SUMMARY OF THE INVENTION
[0004] This disclosure provides a method and apparatus for
utilizing an inductive coil fluid level sensor to measure the
temperature of the fuel, or fuel vapors, in a fuel tank depending
upon the location of the sensor within the tank. The inductive coil
sensor is connected to a Fuel Control Unit containing the sensor
electronics to drive the inductive coil sensor and read the
corresponding fuel or fuel vapor temperature.
[0005] The method comprises charging the sensor to generate a
voltage across the sensor, measuring the voltage across the sensor
at the temperature of the sensor, measuring the voltage across the
sensor at a reference temperature; and from the voltage measured
across the sensor at the temperature of the sensor and the voltage
measured across the sensor at the reference temperature,
calculating the temperature of the sensor with respect to the
reference temperature.
[0006] The sensor comprises an inductive coil receptive of a
magnetic core moveable within the coil, a device linked to the core
and responsive to the level of the fluid in a container and a
circuit charging the inductive coil generating thereby a voltage
across the inductive coil indicative of the temperature of the
fluid.
BRIEF DESCRIPTION OF THE DRAWINGS
[0007] FIG. 1 is a generalized schematic diagram of an
electro-mechanical system having an electric circuit including an
inductive coil sensor for determining the temperature of a fuel or
fuel vapor in a container;
[0008] FIG. 2 is a schematic diagram of a first embodiment of the
inductive coil sensor of FIG. 1 immersed within the fuel;
[0009] FIG. 3 is a schematic diagram of a second embodiment of the
inductive coil sensor of FIG. 1 immersed within the fuel vapor;
[0010] FIG. 4 is a schematic diagram of a first exemplary
embodiment of the electric circuit of FIG. 1 including a model of
an inductive coil sensor for determining the temperature of a fuel
or fuel vapor in a container;
[0011] FIG. 5 is a schematic diagram of a second exemplary
embodiment of the electric circuit of FIG. 1 including a model of
an inductive coil sensor for determining the temperature of a fuel
or fuel vapor in a container;
[0012] FIG. 6 is a schematic diagram of a third exemplary
embodiment of the electric circuit of FIG. 1 including a model of
an inductive coil sensor for determining the temperature of a fuel
or fuel vapor in a container;
[0013] FIG. 7 is a schematic diagram of an electric circuit,
including a model of an inductive coil sensor, for determining the
level of a fuel in a container;
[0014] FIG. 8 is a graphical representation of the square wave
driving pulse voltage, V.sub.pulse, of FIG. 1 and the resultant
voltage, V.sub.coil, across the inductive coil sensor;
[0015] FIG. 9 is a graphical representation of the exponential
decay of V.sub.coil wherein the core of the inductive coil sensor
is not inserted into the coil; and
[0016] FIG. 10 is a graphical representation of the exponential
decay of V.sub.coil wherein the core of the inductive coil sensor
is fully inserted into the coil.
DETAILED DESCRIPTION OF THE INVENTION
[0017] An inductive coil is constructed by winding a given number
of turns of conductive wire onto a bobbin. Copper is typically used
due to its low cost and low electrical resistance. Although the
resistance of the inductive coil, R.sub.coil, is small, it is
easily measurable. Copper has a very well defined change in
resistance due to temperature. The temperature coefficient of
resistance, .alpha., for Copper as given by The Engineers' Manual
by Hudson is 0.00393 per degree C. at 20 degrees C. By analyzing
the change in resistance in the copper coil, R.sub.coil, the
temperature change of the coil, T.sub.coil, can be determined.
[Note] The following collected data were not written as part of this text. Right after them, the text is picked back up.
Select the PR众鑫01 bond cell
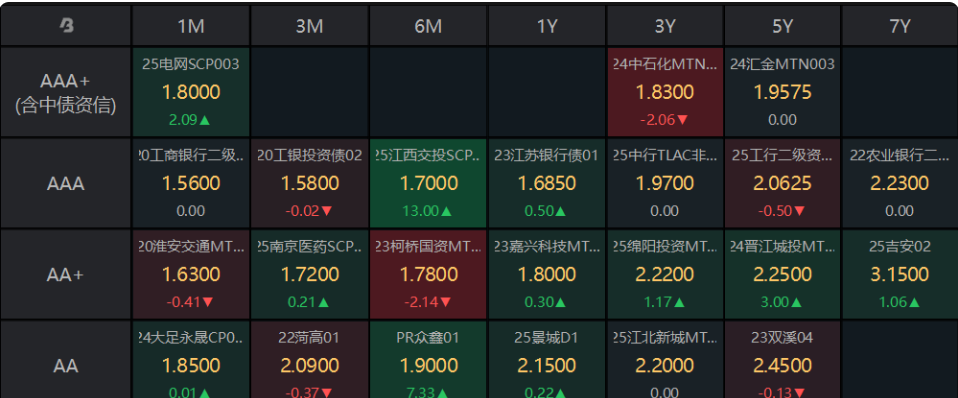Image resolution: width=958 pixels, height=398 pixels. [428, 359]
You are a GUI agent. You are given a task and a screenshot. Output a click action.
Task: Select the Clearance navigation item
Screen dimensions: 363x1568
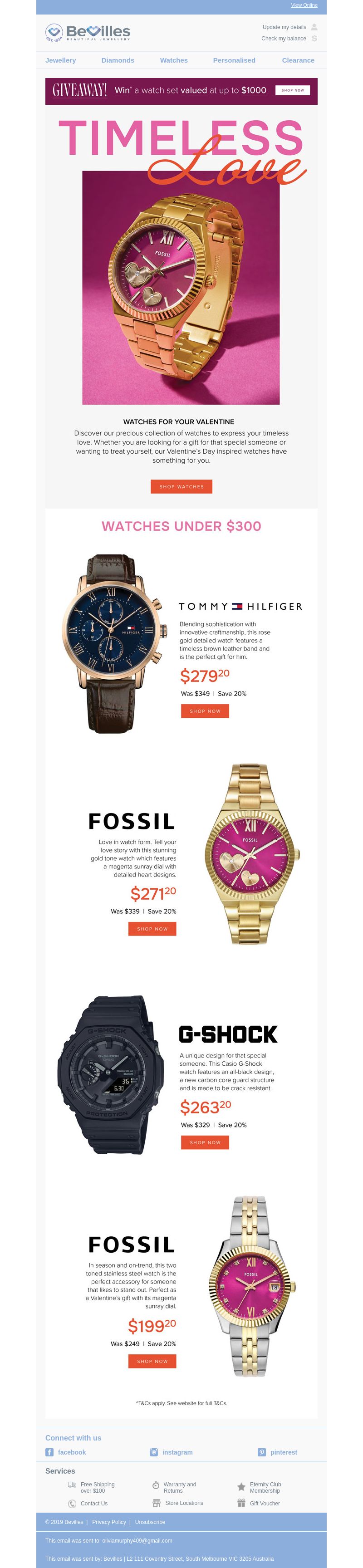point(298,60)

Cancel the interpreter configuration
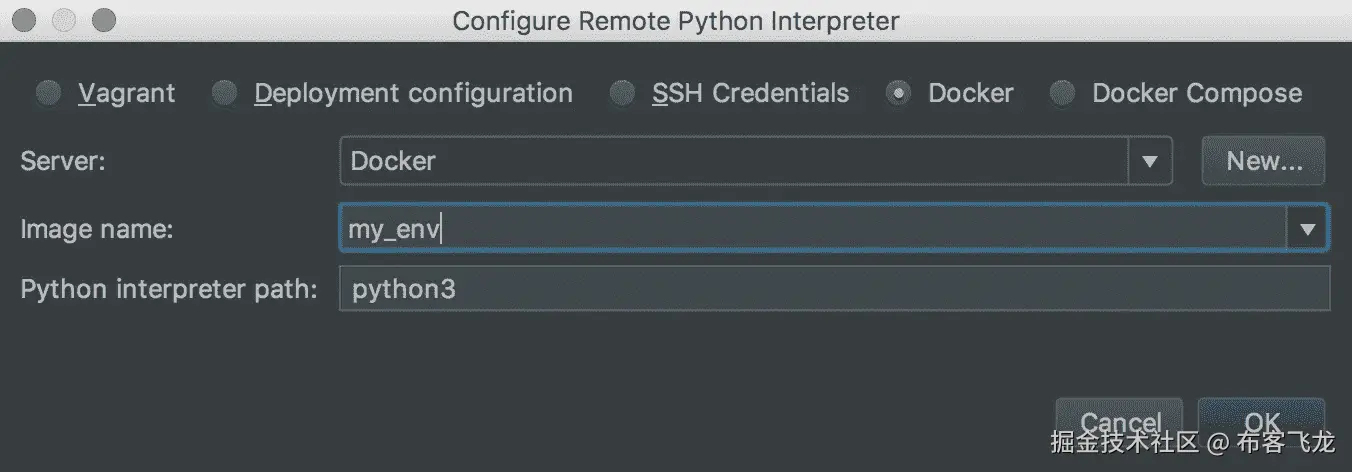click(x=1120, y=423)
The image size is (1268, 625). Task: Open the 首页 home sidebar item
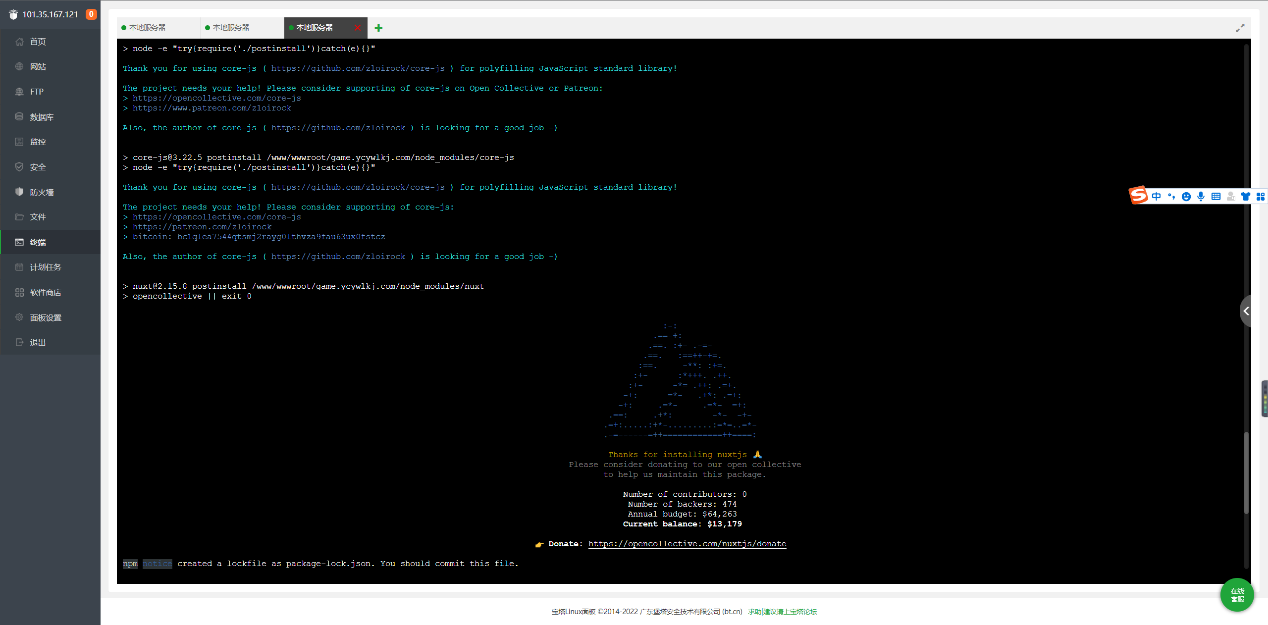[38, 42]
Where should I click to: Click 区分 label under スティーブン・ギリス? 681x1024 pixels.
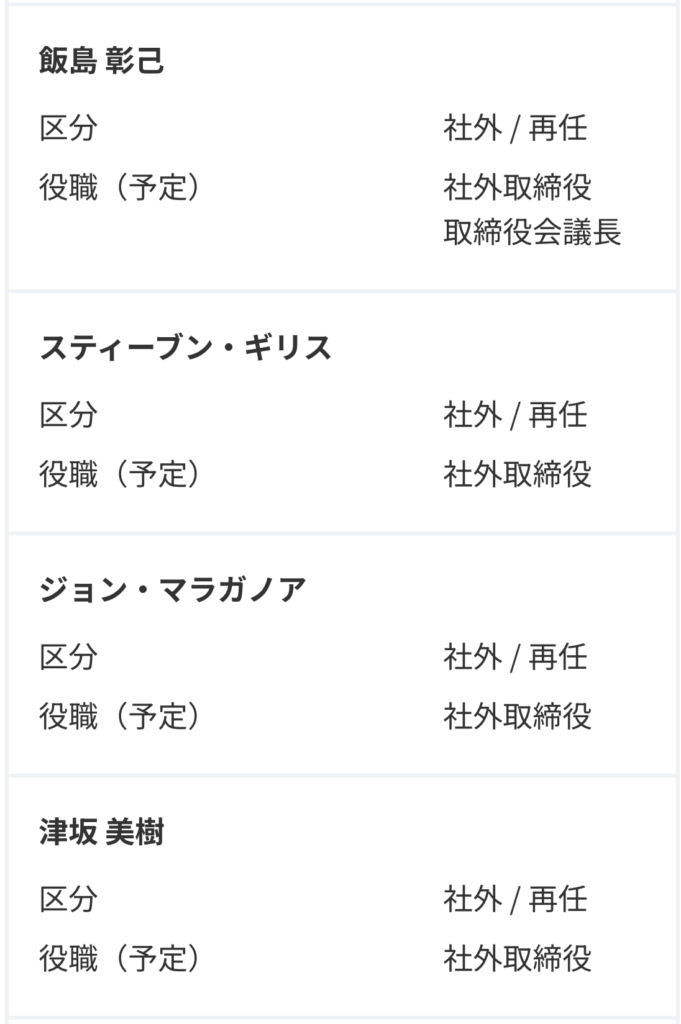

[0018] Referring now to FIG. 1, a generalized schematic diagram is
shown of an electro-mechanical system 100 having an electric
circuit 100a including an inductive coil sensor 108 for determining
the temperature of a fluid such as a fuel or fuel vapor in a
container. The sensor 108 for measuring the temperature of the
fluid 104, comprises an inductive coil 108b receptive of a magnetic
core 108a moveable within the coil 108b. A flotation device 106a is
mechanically linked at 106 to the core 108a and responsive to the
level of the fluid 104 in the container 102, such as a fuel tank. A
circuit 100a charges the inductive coil 108b generating thereby at
110b a voltage, V.sub.coil, across the inductive coil 108b
indicative of the temperature of the fluid 104.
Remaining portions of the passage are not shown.